So, in the end, she endured the tooth-grinding delay of all the preparations. Their carriage, laden with frivolous baggage of all descriptions, did not set off until nearly one in the morning. Ordinarily, she would have been asleep by that point; tonight, fueled by furious energy, she was kept busy with her scribbled imprecations, questions, and furious notes to herself until the conveyance finally drew to a halt some hours later.
When she looked up, blinking, Lord Riven gave her a wry shrug. "Dawn approaches, I'm afraid. Even with the best possible wooden shutters, it's better not to take any chances."
She might have argued—but a sudden, jaw-splitting yawn took her off guard, and she fumbled her pencil as she lifted her hand to her mouth in reaction.
Lord Riven caught the pencil with his usual grace and held out one strong arm to her as the carriage door was opened. "May I help you to the ground?"
Margaret looked into his expectant gaze...and sighed, swallowing down a second yawn. "Oh, very well," she grumbled. "I suppose rest would make sense for both of us."
Her head whirling with exhaustion, she gave in to necessity and placed one hand on his proffered arm as she walked down the carriage steps. It was an astonishingly steady support; she felt strong muscles flexing underneath the fabric of his coat to hold her weight and keep her safe from any falls.

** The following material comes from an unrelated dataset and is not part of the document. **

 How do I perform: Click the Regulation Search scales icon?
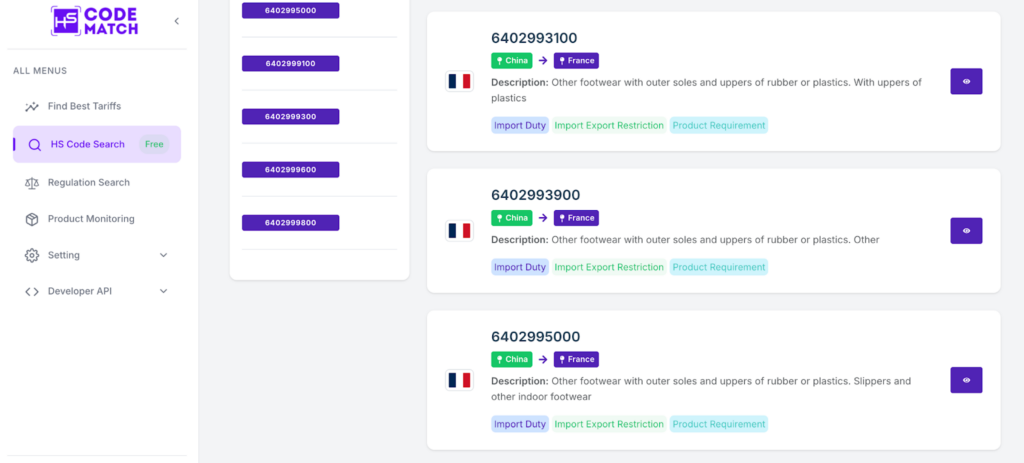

Needless to say, she snatched her hand back the moment her first foot landed on firm ground. She couldn't allow herself to grow accustomed to that sort of thing.
However, as the long days of travel passed, Margaret found it impossible not to relax her guard, at least by fractional degrees, and equally impossible not to notice when her husband required support from her as well.
Lord Riven never shrank from conversations at the inns where they stopped each morning, but she could read the tension in his large frame as he first took in each new sight and unfamiliar person. After who-knew-how-many decades spent moldering by himself among bitter old memories in his family home, she could almost feel the sensory impact of the outside world slamming into him, each new technological development and turn of phrase striking him like a metaphorical explosion.
She might even have felt pity if she hadn't seen each startling new discovery punch more holes into the fog of despair that had shrouded him when they'd first met. Watching him wake up to the world again felt dangerously revelatory. He'd had a startlingly modern haircut at the first inn where they stopped, but while his mane might have finally been tamed, his mind was once more ravenously hungry and on the prowl for information and sustenance.
For practicality's sake, Margaret adopted his nocturnal schedule for the duration of their journey. However, she wasn't prepared for how much she would enjoy the conversations they fell into in the long hours of the nights. He'd never again asked, even in jest, to take her blood—but everything else seemed to hold endless fascination.
"What drew you to a study of the Rose in the first place?" he inquired, midway through their second night of travel. His boots were propped against the footboard just beside her, his arms crossed loosely across his chest. As he leaned back against his cushioned leather seat, his keen gaze was illuminated by the warm glow of the carriage lamp. "I wouldn't have taken you for a woman prone to chasing fairytales or legends."
"Not even the most stubborn industrial modernists can pretend that items like the Rose are mere legends," Margaret said. "We still see their effects every day—and over half our nobility was created by them. My parents' explorations took us all around the world in search of even more rare and legendary wonders, but they always told me the Rose was one item sure to be found within England's own borders."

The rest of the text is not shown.